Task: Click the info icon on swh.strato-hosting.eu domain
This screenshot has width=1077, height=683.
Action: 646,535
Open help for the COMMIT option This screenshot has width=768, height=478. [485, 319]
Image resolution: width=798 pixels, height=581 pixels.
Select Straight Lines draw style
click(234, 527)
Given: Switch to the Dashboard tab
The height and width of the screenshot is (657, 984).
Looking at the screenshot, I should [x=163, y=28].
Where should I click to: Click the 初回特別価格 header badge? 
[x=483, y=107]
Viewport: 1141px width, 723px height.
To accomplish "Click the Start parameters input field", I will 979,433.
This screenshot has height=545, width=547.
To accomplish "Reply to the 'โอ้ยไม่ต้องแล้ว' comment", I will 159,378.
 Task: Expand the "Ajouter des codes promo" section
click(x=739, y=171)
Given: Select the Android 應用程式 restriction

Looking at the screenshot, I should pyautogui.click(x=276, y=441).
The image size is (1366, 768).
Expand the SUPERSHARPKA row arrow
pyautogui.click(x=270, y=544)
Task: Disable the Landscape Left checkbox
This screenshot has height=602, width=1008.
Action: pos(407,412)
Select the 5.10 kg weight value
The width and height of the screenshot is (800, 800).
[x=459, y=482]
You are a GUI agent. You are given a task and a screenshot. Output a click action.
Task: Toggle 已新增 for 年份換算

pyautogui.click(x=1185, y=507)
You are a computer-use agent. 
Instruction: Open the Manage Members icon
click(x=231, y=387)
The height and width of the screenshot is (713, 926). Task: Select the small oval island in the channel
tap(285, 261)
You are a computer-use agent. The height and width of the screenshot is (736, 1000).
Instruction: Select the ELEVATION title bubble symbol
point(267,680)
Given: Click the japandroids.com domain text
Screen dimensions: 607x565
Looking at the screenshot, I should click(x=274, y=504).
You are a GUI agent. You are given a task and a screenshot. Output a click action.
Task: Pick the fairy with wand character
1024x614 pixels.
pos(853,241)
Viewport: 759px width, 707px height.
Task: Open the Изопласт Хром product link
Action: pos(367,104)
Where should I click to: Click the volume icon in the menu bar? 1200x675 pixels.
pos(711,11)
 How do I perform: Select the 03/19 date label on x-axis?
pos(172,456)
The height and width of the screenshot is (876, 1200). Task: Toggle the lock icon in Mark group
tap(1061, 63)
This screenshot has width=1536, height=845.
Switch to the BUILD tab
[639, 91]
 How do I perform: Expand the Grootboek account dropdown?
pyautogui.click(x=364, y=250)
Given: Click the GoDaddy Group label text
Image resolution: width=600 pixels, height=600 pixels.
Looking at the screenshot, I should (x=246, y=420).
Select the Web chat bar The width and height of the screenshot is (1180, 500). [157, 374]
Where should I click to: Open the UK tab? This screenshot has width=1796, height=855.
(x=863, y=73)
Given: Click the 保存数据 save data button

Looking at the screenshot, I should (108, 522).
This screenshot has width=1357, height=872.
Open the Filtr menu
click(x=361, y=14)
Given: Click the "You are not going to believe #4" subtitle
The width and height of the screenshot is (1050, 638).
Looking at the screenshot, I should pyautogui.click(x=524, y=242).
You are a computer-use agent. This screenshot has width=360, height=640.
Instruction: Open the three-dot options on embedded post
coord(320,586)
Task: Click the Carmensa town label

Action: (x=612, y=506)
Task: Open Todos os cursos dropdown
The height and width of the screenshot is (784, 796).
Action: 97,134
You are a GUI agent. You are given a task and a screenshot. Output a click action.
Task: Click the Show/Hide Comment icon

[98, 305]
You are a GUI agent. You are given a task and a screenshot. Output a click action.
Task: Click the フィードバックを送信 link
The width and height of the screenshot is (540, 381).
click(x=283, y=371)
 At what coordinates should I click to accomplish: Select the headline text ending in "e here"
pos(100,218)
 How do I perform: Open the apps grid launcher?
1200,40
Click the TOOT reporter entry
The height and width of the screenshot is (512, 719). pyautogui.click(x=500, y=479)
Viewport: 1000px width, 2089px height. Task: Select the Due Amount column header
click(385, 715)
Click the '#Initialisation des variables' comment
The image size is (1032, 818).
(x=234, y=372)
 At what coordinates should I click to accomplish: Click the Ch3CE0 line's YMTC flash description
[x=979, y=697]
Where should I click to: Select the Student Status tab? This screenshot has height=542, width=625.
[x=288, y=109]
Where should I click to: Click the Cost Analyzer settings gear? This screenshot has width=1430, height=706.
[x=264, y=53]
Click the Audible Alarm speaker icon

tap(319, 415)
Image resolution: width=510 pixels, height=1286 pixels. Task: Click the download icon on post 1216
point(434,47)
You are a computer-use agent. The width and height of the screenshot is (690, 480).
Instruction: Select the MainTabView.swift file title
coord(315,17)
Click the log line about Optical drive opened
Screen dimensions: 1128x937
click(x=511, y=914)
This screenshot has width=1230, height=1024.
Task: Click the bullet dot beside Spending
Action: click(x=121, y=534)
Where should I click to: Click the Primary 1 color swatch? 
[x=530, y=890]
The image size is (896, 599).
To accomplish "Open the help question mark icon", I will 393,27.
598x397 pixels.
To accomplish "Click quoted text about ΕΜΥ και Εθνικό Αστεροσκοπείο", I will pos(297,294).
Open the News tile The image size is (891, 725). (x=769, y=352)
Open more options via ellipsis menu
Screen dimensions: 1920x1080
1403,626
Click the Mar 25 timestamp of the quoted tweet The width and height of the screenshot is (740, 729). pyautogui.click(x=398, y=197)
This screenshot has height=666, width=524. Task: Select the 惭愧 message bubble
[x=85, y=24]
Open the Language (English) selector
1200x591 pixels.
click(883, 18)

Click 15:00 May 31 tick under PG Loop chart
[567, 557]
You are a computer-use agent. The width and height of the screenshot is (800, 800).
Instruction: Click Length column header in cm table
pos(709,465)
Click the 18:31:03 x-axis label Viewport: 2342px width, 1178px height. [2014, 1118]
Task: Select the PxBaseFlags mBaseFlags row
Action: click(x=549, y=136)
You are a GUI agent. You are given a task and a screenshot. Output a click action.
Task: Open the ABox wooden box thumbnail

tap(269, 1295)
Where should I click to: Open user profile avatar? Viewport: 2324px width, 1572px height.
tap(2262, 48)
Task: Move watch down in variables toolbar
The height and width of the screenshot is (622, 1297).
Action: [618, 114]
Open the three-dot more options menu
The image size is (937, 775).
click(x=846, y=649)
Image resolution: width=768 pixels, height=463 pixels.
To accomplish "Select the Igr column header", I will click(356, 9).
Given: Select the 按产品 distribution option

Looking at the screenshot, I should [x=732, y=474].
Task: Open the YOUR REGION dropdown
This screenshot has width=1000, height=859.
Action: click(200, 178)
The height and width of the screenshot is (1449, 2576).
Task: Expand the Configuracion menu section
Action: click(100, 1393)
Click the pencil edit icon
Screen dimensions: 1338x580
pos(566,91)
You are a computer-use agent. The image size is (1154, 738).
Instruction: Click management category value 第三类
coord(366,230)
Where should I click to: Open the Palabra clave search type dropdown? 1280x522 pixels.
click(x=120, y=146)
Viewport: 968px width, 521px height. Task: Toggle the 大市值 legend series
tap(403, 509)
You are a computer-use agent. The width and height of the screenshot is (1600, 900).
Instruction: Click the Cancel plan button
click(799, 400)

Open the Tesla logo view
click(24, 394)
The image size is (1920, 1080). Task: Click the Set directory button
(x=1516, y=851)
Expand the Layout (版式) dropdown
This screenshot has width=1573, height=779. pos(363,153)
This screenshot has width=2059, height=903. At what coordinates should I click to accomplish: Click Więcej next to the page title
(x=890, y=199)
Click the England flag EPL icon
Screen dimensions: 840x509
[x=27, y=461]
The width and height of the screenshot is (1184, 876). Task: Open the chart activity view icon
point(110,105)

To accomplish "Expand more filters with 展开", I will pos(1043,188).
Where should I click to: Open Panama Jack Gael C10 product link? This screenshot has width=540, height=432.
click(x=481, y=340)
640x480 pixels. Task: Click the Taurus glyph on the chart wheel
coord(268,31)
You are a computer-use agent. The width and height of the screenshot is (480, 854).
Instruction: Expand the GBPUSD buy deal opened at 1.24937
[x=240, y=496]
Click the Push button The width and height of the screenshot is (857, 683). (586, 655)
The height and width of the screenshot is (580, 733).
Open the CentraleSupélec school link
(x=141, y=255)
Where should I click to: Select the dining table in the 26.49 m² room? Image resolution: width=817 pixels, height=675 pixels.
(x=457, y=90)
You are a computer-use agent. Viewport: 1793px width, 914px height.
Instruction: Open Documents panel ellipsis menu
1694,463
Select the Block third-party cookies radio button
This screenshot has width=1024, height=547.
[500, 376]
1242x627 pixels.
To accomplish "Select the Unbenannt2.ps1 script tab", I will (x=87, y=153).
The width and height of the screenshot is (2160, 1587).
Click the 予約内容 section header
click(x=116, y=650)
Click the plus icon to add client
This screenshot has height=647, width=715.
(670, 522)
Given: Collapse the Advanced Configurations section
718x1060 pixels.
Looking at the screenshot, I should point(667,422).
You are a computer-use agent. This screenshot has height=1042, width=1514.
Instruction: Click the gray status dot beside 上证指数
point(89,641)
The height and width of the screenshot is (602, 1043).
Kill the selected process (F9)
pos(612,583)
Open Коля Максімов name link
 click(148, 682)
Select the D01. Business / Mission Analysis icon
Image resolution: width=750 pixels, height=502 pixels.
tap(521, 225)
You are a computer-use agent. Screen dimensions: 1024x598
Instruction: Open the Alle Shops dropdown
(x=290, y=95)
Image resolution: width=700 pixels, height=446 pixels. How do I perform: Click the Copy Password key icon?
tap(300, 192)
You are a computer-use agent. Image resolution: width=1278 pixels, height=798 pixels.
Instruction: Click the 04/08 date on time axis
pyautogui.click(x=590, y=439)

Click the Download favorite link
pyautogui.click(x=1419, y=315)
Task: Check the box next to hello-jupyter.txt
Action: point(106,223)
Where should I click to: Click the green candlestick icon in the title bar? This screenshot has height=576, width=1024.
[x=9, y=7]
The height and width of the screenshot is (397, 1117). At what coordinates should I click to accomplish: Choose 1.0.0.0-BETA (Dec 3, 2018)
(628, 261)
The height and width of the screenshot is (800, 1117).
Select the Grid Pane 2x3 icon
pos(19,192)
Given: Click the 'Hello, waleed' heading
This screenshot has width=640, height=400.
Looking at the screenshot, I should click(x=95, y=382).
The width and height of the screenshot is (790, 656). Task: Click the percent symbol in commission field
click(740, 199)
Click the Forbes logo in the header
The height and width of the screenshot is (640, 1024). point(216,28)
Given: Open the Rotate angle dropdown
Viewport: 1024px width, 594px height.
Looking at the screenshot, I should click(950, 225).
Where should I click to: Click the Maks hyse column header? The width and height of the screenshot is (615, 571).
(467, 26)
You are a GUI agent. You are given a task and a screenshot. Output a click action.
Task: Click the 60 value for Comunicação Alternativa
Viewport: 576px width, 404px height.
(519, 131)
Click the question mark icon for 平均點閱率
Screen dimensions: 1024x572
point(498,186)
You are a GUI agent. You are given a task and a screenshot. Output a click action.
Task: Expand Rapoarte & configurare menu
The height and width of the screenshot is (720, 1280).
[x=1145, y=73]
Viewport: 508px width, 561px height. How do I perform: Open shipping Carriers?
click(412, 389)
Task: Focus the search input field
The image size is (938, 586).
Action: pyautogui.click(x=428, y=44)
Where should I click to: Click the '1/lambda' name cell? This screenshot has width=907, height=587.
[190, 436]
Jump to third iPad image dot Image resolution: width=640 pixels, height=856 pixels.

----------------

**DIRECTIONS FOR THIS TASK:** Considering the records above, how many lines hold "will"? Please answer with only the number.

**YOUR SOLUTION:** 7